Like the attack on the Intercontinental, the killing of President Karzai’s brother is another sideshow in the on-going Afghan turmoil, yet also an example of the underlying problems that plague Afghanistan and cast dark clouds over its future.

The attack on the hotel shows the pervasive presence of the Taleban and their growing alliance with other anti-government forces, said to be funded and supported by powerful entities within Afghanistan’s neighbours, Pakistan and Iran.

These forces have steadily ratcheted up the size, frequency and drama of these attacks, and they show a frightening ability to penetrate seeming ly impenetrable places.
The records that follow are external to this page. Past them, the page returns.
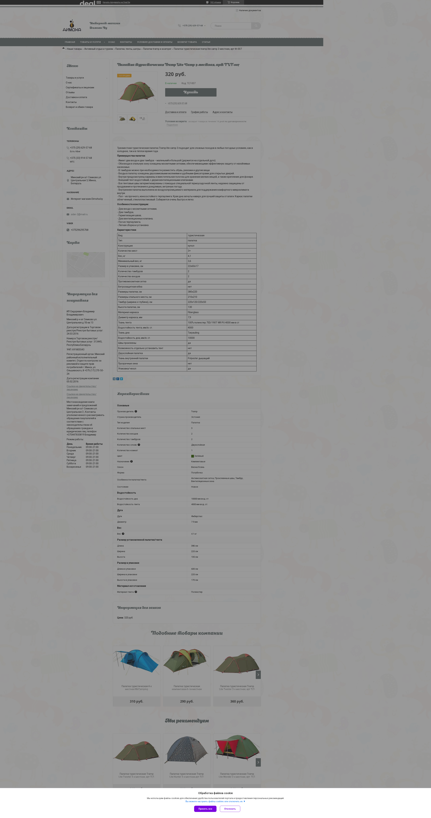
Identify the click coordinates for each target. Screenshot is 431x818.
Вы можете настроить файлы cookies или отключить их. (214, 801)
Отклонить (230, 809)
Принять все (205, 809)
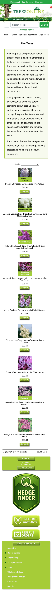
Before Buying (13, 553)
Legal (9, 567)
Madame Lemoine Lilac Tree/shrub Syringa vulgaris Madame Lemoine (25, 215)
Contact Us (12, 582)
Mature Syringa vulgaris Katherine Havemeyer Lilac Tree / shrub (25, 279)
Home (7, 35)
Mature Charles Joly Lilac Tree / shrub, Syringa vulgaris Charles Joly (24, 247)
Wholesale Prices (15, 572)
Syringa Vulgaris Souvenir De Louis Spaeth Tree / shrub (24, 436)
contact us (12, 154)
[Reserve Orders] (26, 535)
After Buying (12, 558)
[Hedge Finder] (26, 493)
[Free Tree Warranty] (26, 521)
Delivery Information (16, 577)
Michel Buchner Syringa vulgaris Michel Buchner (25, 310)
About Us (11, 548)
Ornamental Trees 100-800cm (24, 35)
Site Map (11, 586)
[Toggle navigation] (6, 25)
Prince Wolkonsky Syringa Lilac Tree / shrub (25, 372)
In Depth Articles (14, 563)
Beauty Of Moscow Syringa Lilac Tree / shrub (24, 184)
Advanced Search (26, 30)
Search (44, 25)
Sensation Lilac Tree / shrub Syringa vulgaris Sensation (24, 403)
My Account (15, 2)
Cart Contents (27, 2)
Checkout (39, 2)
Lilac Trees (44, 35)
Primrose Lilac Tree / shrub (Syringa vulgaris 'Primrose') (25, 341)
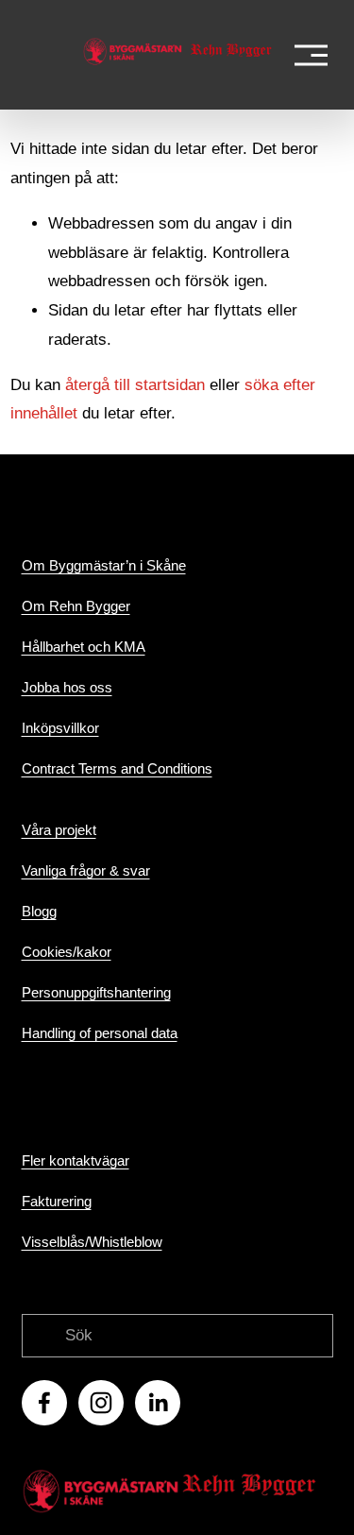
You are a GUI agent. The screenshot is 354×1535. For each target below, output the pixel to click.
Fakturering (57, 1201)
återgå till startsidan (135, 385)
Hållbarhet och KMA (83, 647)
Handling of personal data (99, 1033)
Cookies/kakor (66, 952)
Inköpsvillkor (60, 728)
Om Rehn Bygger (76, 606)
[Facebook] (44, 1402)
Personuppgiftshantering (96, 992)
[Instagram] (101, 1402)
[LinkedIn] (157, 1402)
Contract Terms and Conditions (117, 768)
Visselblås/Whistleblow (92, 1242)
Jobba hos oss (67, 687)
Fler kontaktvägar (75, 1160)
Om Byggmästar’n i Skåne (104, 565)
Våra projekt (59, 830)
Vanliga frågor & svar (86, 870)
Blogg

Recent events have included the wholesale escape of nearly 500 Taleban captives from a prison in the southern province of Kandahar ; the dramatic attack on the defence ministry headquarters in Kabul ; and the suicide attack on a high-level military meeting in the northern Taxhar province that killed one of Afghanistan’s best commanders and injured a NATO general.

The list grows day by day.

The killing of Wali Karzai by one of his closest bodyguards illustrates Afghanistan’s internal turmoil, which is perhaps even more threatening to Afghanistan’s future than its external enemies.

While international forces have battled the Taleban and its allies, and spent billions of dollars to train and equip more than 200,000 security forces, many senior officials have steadily enriched themselves.

Among those most often mentioned has been Wali Karzai, 50, said to have muscled his way into the country’s multi-billion dollar opium trade, an accusation he has denied. He was said to have controlled lucrative security contracts and conducted vast land grabs as well.

The president’s brother controlled most of what happened in the southern province of Kandahar, which he governed as his personal fiefdom .

It was not the first attempt on Wali Karzai’s life. There had been three previous ones . And with the highly lucrative opium trade on the upswing and increasingly in the hands of the Taleban, his life was lived on the edge.

A decade of war and chaos in the countryside, coupled with corruption at the country’s core, has driven the people of Afghanistan into the arms of the Taleban.

On a recent evening , I sat with an Afghan friend who lives in a province neighbouring Kabul. He confessed that he reluctantly supported the Taleban, which in the past 18 months had taken control of his village.

“Where is it secure?” he asked angrily. War continues as it has since US forces arrived in 2001, and cities are increasingly targeted by suicide bombers, he complained. 

International forces no longer patrolled his village. His only hope for the future was to make his peace with the Taleban, which he’d done.

While it was hard to accept, I understood his dilemma and his choice. The international community was leaving, but he would stay, facing an uncertain future.

The killing of President Karzai’s brother and the hotel attack are weather vanes pointing to a dark future for Afghanistan. The country is being torn by forces from within and from without.

The sad irony is a peaceful and prosperous Afghanistan, which sits in the heart of southern Asia and is one of the most impoverished countries in the world, would benefit the entire region. 

Not only would the people of Afghanistan flourish, but so would its neighbours, Pakistan and Iran, and the Central Asian countries to the north.

Instead, the rational has been that control of Afghanistan is best maintained with the barrel of a gun and the threat of a bomb. Nothing will change this in the near future, especially the exodus of international forces. 

Peter Eichstaedt is IWPR 's Afghanistan country director. 

The views expressed in this article are not necessarily the views of IWPR.